Was looking for information about Astra Resources i believe that they are ASX listed, the company i believe is run by Silvana De Cianni and Jaydeep Biswas. 

I cant seem to find the home page of the website in Australia so i assume they are trading under another name.


----------



## salesjim (29 October 2012)

i have managed to find this about jaydeep biswas http://au.linkedin.com/pub/jaydeep-biswas/42/294/442 
not much more else.
And this about silvana de cianni https://twitter.com/Silvanadecianni very difficult to find local information.


----------



## citywide (29 October 2012)

salesjim said:


> Was looking for information about Astra Resources i believe that they are ASX listed, the company i believe is run by Silvana De Cianni and Jaydeep Biswas.
> 
> I cant seem to find the home page of the website in Australia so i assume they are trading under another name.




I found this useful article about Jaydeep Biswas http://www.proactiveinvestors.com.au/companies/news/27837/astra-resources-takes-first-step-in-fulfilling-australian-agriculture-commodities-strategy-27837.html. Jaydeep has holdings in several companies.


----------



## citywide (29 October 2012)

Jaydeep has several holdings in companies, including tata and astra being the main one, they are located either in perth or adelaide if that helps you.


----------



## Joe Blow (29 October 2012)

Wikipedia page on the company is here: http://en.wikipedia.org/wiki/Astra_Mining

Astra Resources Plc is the parent company of Astra Mining and is currently listed on the Frankfurt Stock Exchange under the FWB code of 9AR.

Neither of these companies is listed on the ASX, and this thread will probably be moved to the "International Markets" forum soon as a result.

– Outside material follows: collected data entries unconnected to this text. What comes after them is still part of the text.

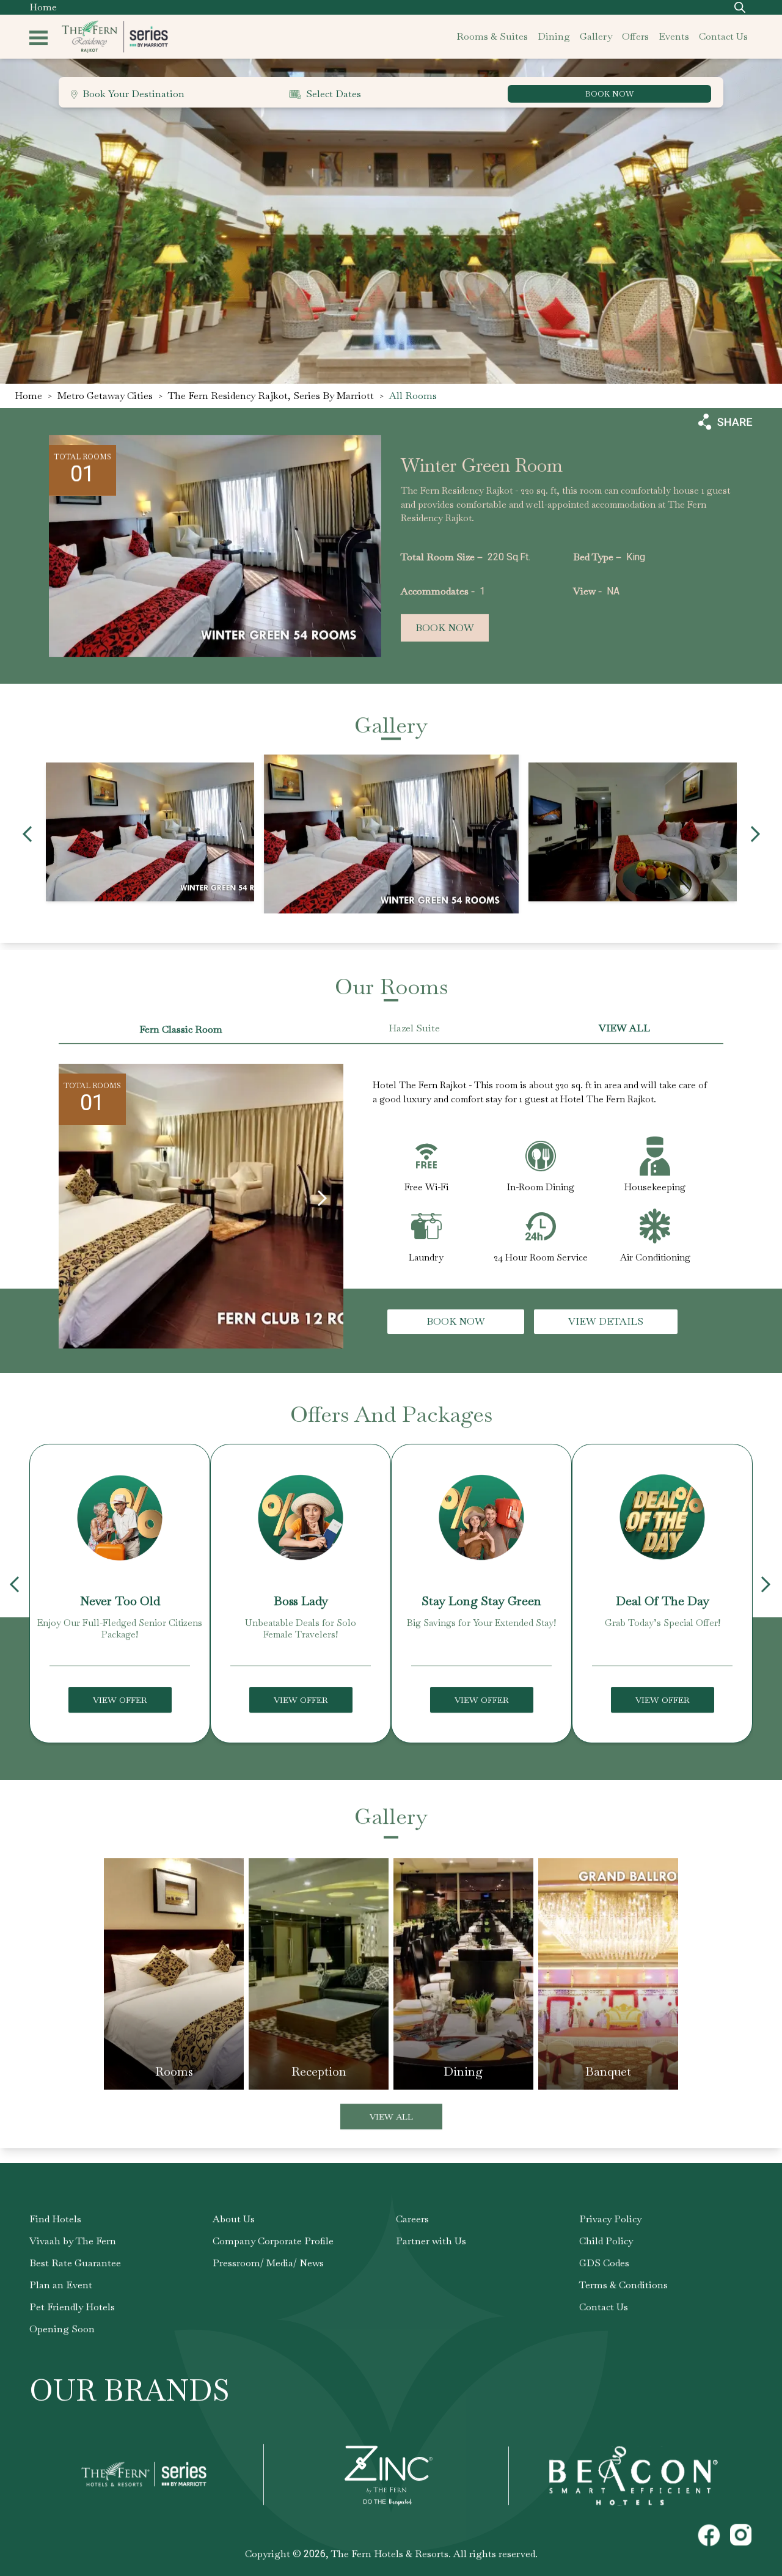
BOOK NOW (609, 94)
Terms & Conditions (623, 2284)
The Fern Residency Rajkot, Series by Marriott (271, 395)
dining (554, 36)
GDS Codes (604, 2262)
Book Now (444, 627)
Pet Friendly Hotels (72, 2306)
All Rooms (413, 395)
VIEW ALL (624, 1028)
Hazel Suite (414, 1028)
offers (635, 36)
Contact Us (603, 2306)
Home (43, 7)
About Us (234, 2218)
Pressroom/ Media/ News (268, 2262)
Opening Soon (62, 2328)
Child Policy (606, 2240)
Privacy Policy (610, 2218)
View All (391, 2116)
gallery (596, 36)
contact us (723, 36)
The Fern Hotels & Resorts (389, 2553)
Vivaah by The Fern (72, 2240)
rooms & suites (492, 36)
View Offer (120, 1699)
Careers (412, 2218)
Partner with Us (431, 2240)
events (674, 36)
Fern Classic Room (180, 1029)
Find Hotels (55, 2218)
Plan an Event (60, 2284)
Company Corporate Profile (273, 2240)
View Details (605, 1321)
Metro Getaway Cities (105, 395)
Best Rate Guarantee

Some more recent information here: http://www.bullionstreet.com/news/a...cambodia-gold-mine-acquisition-in-2-months/69


----------



## NASHIOT (21 November 2012)

Hi everyone,

Just to clarify some confusion, the Australian entity is known as Astra Mining Ltd. This was the original entity which the board wanted to list on the ASX. After careful consideration and great attention to the strategy and direction the company took opting to shy away from mining and focus on diversifying by looking at technologies and IP's, it was in the best interest to find a stock market which would have better valued the company given its large portfolio of technologies it has picked up, hence why the German (Frankfurt) stock exchange was selected. For this reason shareholders were asked to vote at the 2011 EGM to transfer all their shares into a listed UK parent company Astra Resources PLC (AR) in order to list on a European board, at which point the company was admitted and listed on the Deutsche Boerse FQB in September 2011.

Due to the FQB closing the company went into suspension and is seeking admission onto the DB Prime Standard Board under a securities prospectus.

The company does not have an Australian website, just the following website:

www.astraresources.co.uk

Dr Jaydeep Biswas is the CEO and Ms Silvana De Cianni is the Managing Director.

Dr Daniel Ghee Chong Yeoh is the companies Non Executive Finance Director and Mr Barrie Meerkin is the companies other Non Executive Director. Mr Breff Gorman is the companies Chief Operations Officer.

They have constant news releases as well as an active facebook page.

According to company news releases, the company is looking at issuing a securities prospectus shortly which is underwritten by Minevest (using their investment banks) with the aim to list on the DB Prime Standard along with a possible dual listing on the LSE.

The company has a list of projects which can all be viewed on the AR website. The most exciting would have to be T Steel and Coal Gasification which are disruptive technologies and have great potential to penetrate the market.


----------



## Metrikk (17 December 2012)

I know this might come under a beginner thread, as this is my first time looking into stocks etc, but how would one find out more about this company, i've done a tonne of research (Even finding some of your posts late 2011 NASHIOT) and i get mixed reviews on the compnay.

My dad just recently invested and i'm soon to follow (i just want to make sure i've done all my homework beforehand)

I've subscribed to newsletters, their facebook page, mostly all around trying to gather whatever information i can. And found alot of people's articles discrediting them (even one about a wikifrauds) or something. 

From what i can see NASHIOT that your posts are very positive towards the companys future, which is settling  I just hope i make the right decision - i believe the T Steel project will be awesome to see through, considering the many benefits it will get but from one of the posts i did see, i am wary that the amount of projects and how diversified the company is with its projects.


----------